The variability and conservative predictions of LLM tools, especially in cases in which professional intervention is lacking, raise concerns about their reliability and ethical use in mental health (
Hadar-Shoval et al., 2024;
Mirzaei et al., 2024). These tools often display a pessimistic bias, which may underestimate recovery potential and negatively affect treatment planning if used without professional oversight (
Weisenburger et al., 2024). This finding underscores the importance of carefully integrating LLMs into clinical practice to support, rather than hinder, patient outcomes (
Elyoseph & Levkovich, 2024;
Golden et al., 2024). Continued refinement of LLMs that incorporate diverse real-world clinical data is necessary to improve their accuracy (
Aich et al., 2024). Furthermore, combining LLM tools with ongoing professional input can address the current limitations, thus reinforcing the irreplaceable role of human clinical expertise in mental healthcare (
Lawrence et al., 2024).
Limitations
This study utilized valid vignettes employed in previous research across a range of professionals and mental disorders. Nevertheless, these vignettes are not real cases, and the use of text-based scenarios may not fully capture the complexities of real-life patient interactions or the broader spectrum of mental health conditions, thereby limiting the generalizability of the findings. Additionally, the study acknowledges the inherent biases within LLMs, which are trained on extensive datasets that may contain biases influencing their diagnostic and treatment recommendations. The ‘black box’ nature of LLMs further complicates this issue, making it challenging to discern the rationale behind specific recommendations or diagnoses—a crucial factor in clinical contexts for establishing trust and ethical practice. The findings of this study are based on comparisons with health professionals, yet they lack direct clinical validation in actual patient care, underscoring the need for future research to focus on clinical trials and real-world applications to assess the efficacy and safety of LLMs in mental health diagnostics and treatment planning. Moreover, given the rapid development of AI technologies, the capabilities of LLMs are continuously evolving, such that newer versions of the models assessed in this study may perform differently, highlighting the necessity for ongoing evaluation.
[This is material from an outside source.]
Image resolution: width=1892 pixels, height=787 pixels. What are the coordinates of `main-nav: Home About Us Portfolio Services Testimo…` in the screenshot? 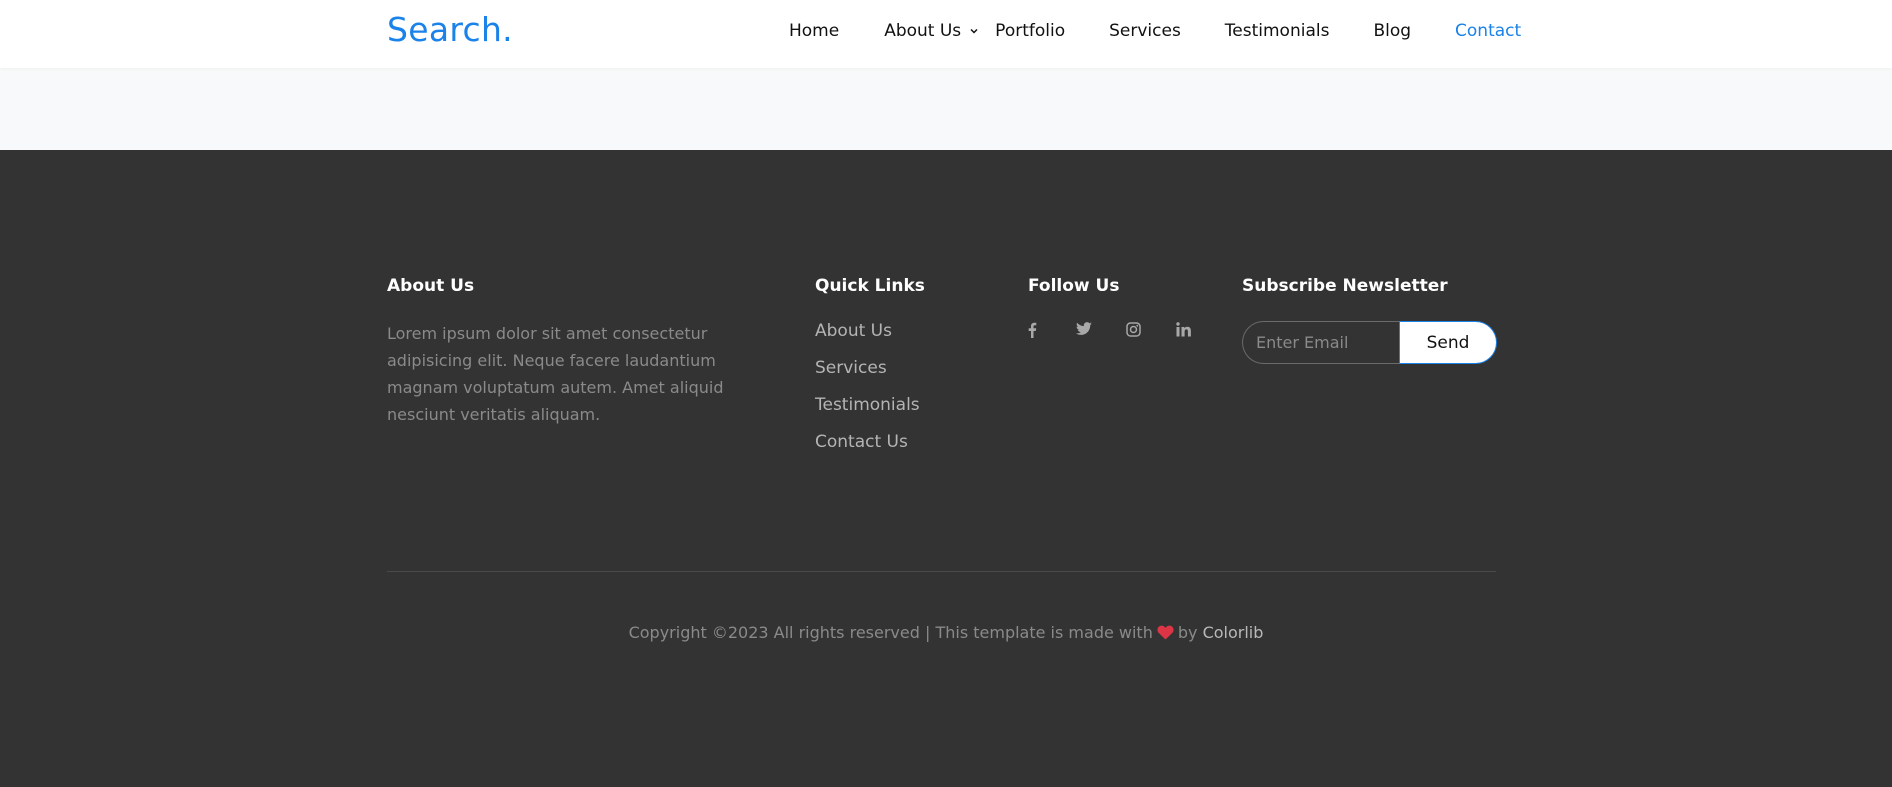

Addressing these limitations provides a more comprehensive understanding of the challenges and considerations in applying LLM technology to mental health, paving the way for more informed and ethical research and its implementation in the future.
5. Conclusions
This study compared the diagnostic accuracy and treatment recommendations of Gemini, Claude, ChatGPT-3.5, and ChatGPT-4 with those of mental health professionals for various mental health conditions. Text vignettes were used to evaluate the performance of LLMs and compare it to norms established by a sample of health professionals. The LLMs demonstrated high diagnostic accuracy, with 100% correct diagnosis rates for depression, social phobia, and PTSD, often surpassing professionals. However, ChatGPT-4 was less accurate in the case of early and chronic schizophrenia than other entities. The LLMs consistently recommended consulting healthcare professionals at higher rates than the professionals themselves.
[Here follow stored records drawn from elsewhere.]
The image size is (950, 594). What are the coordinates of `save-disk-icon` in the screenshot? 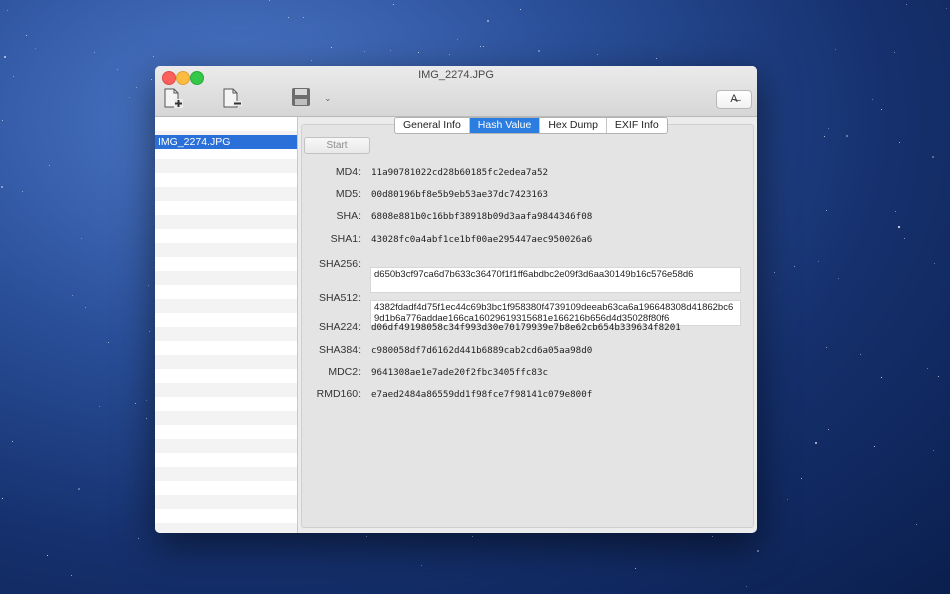 It's located at (301, 97).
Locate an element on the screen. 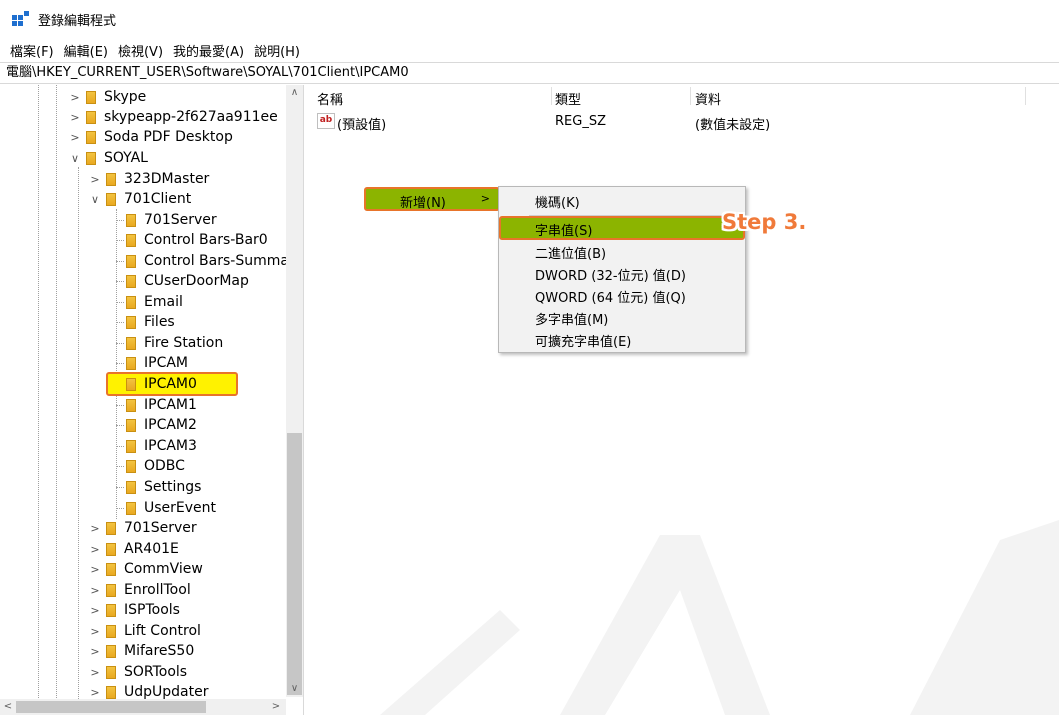  submenu-expandable-string-value: 可擴充字串值(E) is located at coordinates (622, 339).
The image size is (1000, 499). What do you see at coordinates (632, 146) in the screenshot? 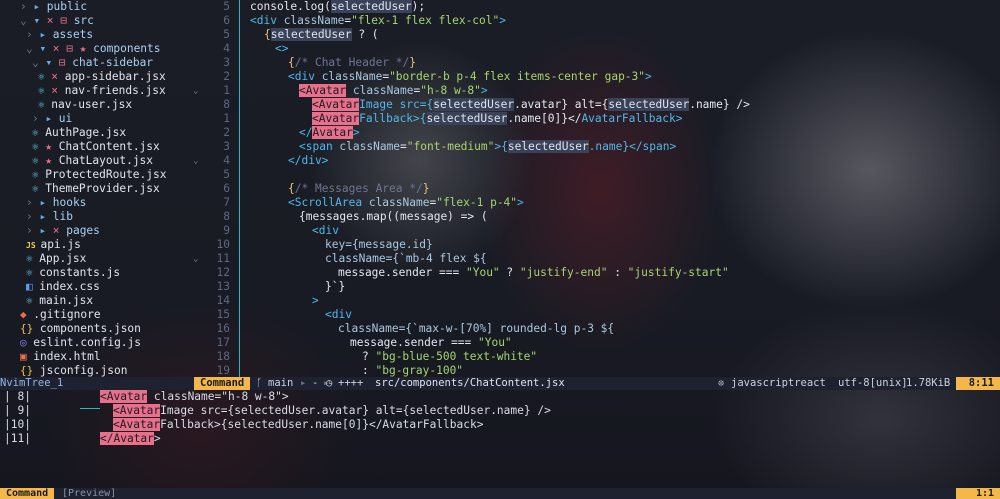
I see `code-token: .name}</span>` at bounding box center [632, 146].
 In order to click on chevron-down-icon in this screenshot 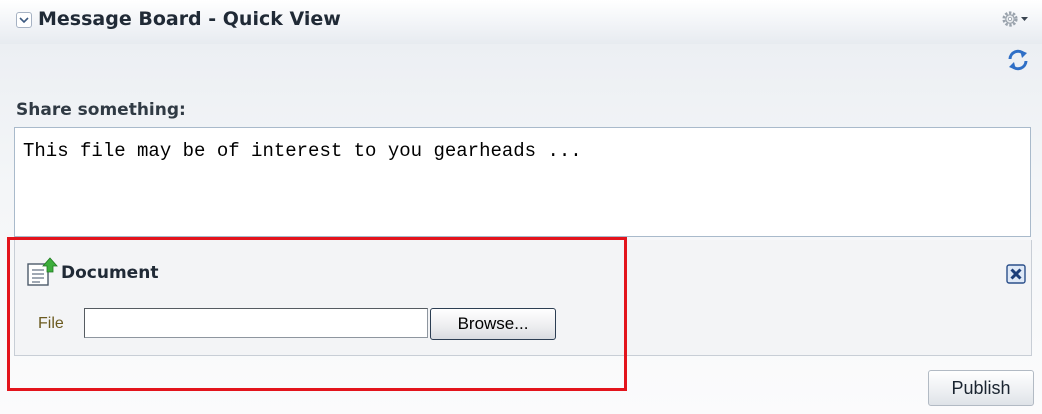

The LLMs exhibited more conservative estimates, generally predicting lower and higher rates of full and partial recovery, respectively. Conversely, human experts consistently demonstrated a more optimistic outlook regarding full recovery across various conditions, including depression, suicidal ideation, schizophrenia, and PTSD. While both groups forecasted poorer outcomes in the absence of intervention, the LLMs displayed a notably more pessimistic perspective. These findings underscore the contrast between the generally hopeful prognoses of human professionals and the more cautious predictions of LLMs in the context of mental health recovery. The results highlight the potential for integrating LLMs into clinical decision-making processes; however, further research is necessary to validate these findings and overcome the study’s limitations.